Die harte Hand des Hexers

Die Menschenrechtsbilanz Kolumbiens ist alarmierend. Doch der internationalen Unterstützung für Präsident Uribe tut sie keinen Abbruch. von knut henkel

Gewerkschaftsrechte sind Menschenrechte«, sagt Bertha Rey Castelblanco, »aber unsere Rechte werden in Kolumbien nicht respektiert.« Die Schatzmeisterin der kolumbianischen Lehrergewerkschaft (Fecode) berichtet, dass seit Jahresbeginn 33 Lehrer ermordet wurden und dass die Gewalt gegen die gewerkschaftlich organisierten Pädagogen in den vergangenen Jahren stetig gestiegen ist. »Angehörige der Lehrer- und Erdölarbeitergewerkschaft, die sich gegen die so genannte Reform des Bildungssystems beziehungsweise gegen die Privatisierung des Erdölsektors stellen, sind in Kolumbien extrem gefährdet«, sagt Rey Castelblanco. In erster Linie macht sie die Paramilitärs für die zahlreichen Morde verantwortlich.

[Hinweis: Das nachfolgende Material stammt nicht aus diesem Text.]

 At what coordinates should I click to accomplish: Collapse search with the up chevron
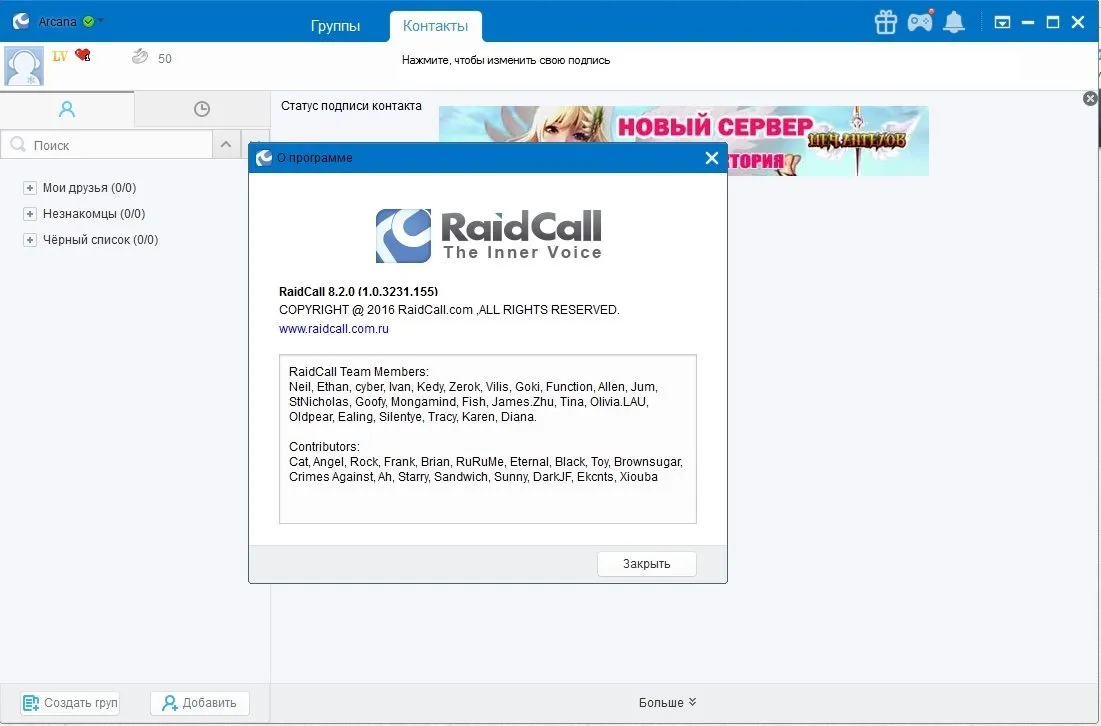point(226,145)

213 Gewerkschafter wurden weltweit im letzten Jahr ermordet, 184 von ihnen in Kolumbien, wie der Internationale Gewerkschaftsbund in seinem Jahresbericht 2002 feststellt. Angesichts der systematischen Verfolgung, der die drei kolumbianischen Gewerkschaftsdachverbände ausgesetzt sind, bringen immer weniger Arbeiter und Angestellte den Mut auf, sich zu organisieren.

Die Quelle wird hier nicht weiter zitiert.